Each achievement begot more opportunities. "Misha [Mikhail Baryshnikov] figured he can nail solos, maybe he can do something for me, and Lucia Chase at ABT [American Ballet Theatre] figured he wanted it. Paris Opera asked me to make a piece for them. Anthony Dowell asked me to work with his dancers" at the Royal Ballet.

"The men have appreciated that I can make dance for men in a way that hasn't been done before. It's physical; I was a very good jumper. I did a lot of weight training, which helped with partnering. I understand leverage. Many women might find it difficult, but I put myself in that position. To some degree, I studied that world. These are the tools you need, go and get them. It's about being competitive. If you want to do it, you do study it. What are the resources I need here? Do I stack up?"

Yet, even in that first performance in 1965 at Hunter College, Tank Dive spoke to the unlikelihood that she'd succeed.

As her website explains, "The title Tank Dive reflects Tharp's belief that becoming a successful choreographer is equivalent to the chances of successfully diving into a thimbleful of water from a great height."

Yet over a half-century, she has found success - and visibility - as have few others: 129 dances, 12 TV specials, six Hollywood movies, four full-length ballets, four Broadway shows, two figure-skating routines, a Tony Award, two Emmys, a MacArthur Fellowship - the honors go on and on. She has written three books; a fourth is in the works.

Even those less familiar with dance may recognize her name from the movie Hair and the Broadway show Movin' Out.

All this has earned her a loyal group of elite dancers who form the latest iteration of a company she has several times formed and folded.

"The reality is that this group of dancers is a group of dancers I've been working with for a very long time. Several have been in all three [recent] Broadway shows or have done the works I've made in other companies. We don't really audition. In a way, dancers come to us. I go out of my way to work as hard as I can to use specific dancers. Dancers appreciate this."

Their tour features two new pieces, Preludes and Fugues and Yowzie. Tharp describes Preludes and Fugues as "the world as it ought to be."

It is set to Bach's The Well-Tempered Clavier, which, not coincidentally, shares initials with the World Trade Center.

"In 2001, my company had been the last to perform at the World Trade Center's outdoor plaza," Tharp wrote on a blog post in the New York Times. "We danced on Saturday night, Sunday was dark, and Monday night's show was rained out. The attack was Tuesday morning."
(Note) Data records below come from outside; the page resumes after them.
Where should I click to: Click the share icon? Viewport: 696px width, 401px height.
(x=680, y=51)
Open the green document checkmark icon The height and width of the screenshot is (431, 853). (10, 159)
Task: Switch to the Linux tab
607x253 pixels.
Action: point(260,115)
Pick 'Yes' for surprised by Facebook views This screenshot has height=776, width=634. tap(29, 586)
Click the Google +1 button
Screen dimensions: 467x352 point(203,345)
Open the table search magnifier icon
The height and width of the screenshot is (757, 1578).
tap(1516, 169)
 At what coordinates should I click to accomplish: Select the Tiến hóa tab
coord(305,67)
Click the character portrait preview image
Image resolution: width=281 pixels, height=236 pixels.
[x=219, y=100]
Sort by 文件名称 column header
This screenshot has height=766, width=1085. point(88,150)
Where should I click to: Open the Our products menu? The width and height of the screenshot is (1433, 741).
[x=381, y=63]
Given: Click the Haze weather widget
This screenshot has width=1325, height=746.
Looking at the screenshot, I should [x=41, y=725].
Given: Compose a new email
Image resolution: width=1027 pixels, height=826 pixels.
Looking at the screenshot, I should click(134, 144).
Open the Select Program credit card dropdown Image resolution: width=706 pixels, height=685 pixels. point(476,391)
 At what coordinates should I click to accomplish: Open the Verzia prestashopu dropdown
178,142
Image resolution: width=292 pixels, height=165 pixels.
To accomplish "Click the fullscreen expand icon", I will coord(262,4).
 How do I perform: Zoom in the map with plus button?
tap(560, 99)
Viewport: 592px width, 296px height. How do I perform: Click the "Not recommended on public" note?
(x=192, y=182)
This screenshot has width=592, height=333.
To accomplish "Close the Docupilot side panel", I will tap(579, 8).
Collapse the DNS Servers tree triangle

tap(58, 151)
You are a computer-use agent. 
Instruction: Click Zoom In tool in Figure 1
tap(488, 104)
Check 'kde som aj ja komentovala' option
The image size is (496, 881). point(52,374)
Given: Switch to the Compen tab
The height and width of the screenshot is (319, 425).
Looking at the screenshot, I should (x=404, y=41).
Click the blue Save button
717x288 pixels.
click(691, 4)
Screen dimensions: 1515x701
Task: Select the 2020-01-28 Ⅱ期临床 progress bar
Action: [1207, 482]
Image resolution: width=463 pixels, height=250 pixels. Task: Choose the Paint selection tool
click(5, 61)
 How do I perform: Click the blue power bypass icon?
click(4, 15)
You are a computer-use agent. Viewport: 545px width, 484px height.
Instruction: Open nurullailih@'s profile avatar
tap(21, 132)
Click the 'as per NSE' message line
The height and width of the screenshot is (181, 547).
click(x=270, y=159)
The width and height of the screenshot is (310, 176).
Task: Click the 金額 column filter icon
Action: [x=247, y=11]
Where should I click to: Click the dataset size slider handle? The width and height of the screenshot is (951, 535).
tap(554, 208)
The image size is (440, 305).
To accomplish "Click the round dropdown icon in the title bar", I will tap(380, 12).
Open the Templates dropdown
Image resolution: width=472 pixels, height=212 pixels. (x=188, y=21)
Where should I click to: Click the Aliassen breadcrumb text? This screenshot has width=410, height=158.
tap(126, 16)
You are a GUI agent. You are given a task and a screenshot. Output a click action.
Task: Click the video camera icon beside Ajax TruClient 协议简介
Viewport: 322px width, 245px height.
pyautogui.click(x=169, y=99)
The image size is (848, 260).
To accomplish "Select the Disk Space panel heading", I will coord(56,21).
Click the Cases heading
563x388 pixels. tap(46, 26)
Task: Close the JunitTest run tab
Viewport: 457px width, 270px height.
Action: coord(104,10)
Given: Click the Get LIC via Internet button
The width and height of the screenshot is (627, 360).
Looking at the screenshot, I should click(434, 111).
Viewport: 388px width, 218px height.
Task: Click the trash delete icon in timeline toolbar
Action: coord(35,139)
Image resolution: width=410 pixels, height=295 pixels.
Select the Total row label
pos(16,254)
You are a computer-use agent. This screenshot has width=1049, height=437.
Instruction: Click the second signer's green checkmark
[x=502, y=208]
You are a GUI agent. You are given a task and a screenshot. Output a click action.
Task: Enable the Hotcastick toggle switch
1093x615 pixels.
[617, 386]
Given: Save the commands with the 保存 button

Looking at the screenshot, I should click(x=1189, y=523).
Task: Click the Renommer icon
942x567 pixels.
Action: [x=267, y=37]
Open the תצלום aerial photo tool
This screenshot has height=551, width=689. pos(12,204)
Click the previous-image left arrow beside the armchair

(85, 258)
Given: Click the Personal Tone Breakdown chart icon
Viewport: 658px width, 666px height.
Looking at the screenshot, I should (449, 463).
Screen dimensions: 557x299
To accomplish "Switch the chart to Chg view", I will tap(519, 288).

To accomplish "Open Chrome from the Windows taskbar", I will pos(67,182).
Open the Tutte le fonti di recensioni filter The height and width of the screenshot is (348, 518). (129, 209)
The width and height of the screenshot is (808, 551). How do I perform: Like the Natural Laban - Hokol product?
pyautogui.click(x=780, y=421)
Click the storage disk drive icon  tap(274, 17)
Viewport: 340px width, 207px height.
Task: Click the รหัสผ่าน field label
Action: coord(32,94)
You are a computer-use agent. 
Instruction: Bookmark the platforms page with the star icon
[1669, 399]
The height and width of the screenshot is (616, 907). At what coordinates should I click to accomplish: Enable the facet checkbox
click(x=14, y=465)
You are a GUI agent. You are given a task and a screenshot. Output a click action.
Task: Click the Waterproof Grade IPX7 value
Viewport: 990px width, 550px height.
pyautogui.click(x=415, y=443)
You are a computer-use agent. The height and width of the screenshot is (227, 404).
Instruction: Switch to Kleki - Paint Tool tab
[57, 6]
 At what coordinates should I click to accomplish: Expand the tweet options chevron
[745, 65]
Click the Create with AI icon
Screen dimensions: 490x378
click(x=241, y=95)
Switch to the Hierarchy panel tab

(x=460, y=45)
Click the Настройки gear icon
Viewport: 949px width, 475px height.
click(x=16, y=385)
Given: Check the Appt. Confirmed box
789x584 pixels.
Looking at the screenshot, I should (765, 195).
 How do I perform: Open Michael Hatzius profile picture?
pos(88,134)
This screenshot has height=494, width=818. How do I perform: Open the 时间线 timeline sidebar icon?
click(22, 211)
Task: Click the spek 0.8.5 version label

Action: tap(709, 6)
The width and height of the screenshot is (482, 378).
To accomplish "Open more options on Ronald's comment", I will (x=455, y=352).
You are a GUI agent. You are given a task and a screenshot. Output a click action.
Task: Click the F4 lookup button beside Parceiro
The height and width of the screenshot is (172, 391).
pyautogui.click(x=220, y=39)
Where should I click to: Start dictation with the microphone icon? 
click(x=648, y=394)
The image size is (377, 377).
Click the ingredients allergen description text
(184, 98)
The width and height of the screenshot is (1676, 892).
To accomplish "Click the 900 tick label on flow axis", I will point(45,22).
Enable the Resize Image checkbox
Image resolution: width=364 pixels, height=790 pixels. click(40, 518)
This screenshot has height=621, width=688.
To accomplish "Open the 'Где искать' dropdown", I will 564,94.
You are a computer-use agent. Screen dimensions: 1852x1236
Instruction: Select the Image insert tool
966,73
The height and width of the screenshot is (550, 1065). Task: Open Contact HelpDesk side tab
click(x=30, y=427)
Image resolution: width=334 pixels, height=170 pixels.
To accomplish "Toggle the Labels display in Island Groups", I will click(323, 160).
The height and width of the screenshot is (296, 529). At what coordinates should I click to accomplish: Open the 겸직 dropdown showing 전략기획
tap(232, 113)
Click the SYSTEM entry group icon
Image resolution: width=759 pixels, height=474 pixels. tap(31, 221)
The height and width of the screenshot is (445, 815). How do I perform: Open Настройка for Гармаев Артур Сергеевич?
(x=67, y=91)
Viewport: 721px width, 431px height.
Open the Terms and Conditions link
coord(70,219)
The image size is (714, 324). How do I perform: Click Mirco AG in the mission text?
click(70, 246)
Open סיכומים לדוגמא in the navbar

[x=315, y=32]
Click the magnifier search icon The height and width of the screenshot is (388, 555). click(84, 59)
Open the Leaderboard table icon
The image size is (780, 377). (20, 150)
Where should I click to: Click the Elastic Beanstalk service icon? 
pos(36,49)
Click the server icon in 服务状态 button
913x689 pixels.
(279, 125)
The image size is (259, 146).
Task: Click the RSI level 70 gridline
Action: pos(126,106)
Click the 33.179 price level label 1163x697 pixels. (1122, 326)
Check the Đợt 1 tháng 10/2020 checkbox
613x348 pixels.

Yowzie is "the world as it is," Tharp writes, full of messy, imperfect people, set to a jazz compilation.

Tharp has said she prefers not to harp on the past, but to move forward. But Preludes and Fugues offers nods to influential choreographers: Merce Cunningham, Jerome Robbins, Martha Graham, and George Balanchine, while in Yowzie, she quotes her 1971 piece Eight Jelly Rolls.

"I see [the past] as a launching pad," Tharp said. "It's a 50th anniversary work. I'm holding on to the past while reaching to the future."

She's on tour with the dancers for the run. "It's a privilege to watch the shows. I enjoy doing the rehearsals. It's good to be traveling with them, sharing things with them."

But she has also already planned for the future, choreographing a bit of work that's not included in the tour, to ensure there's something for the dancers to work on later. The plan is that the new work will tour next year. "Joined by several new pieces," she said. "New work, of course - that's what I do.

How much has the dance world changed in 50 years?

"Not so much," Tharp said. "It was never easy. When we started working in the '60s, there was no federal funding. It's never been easy. In the arts, it's just not. And it's not going to be. It takes vision, commitment, and self-insistence in order to pursue an artistic endeavor.

"It's very, very romantic to see it any other way."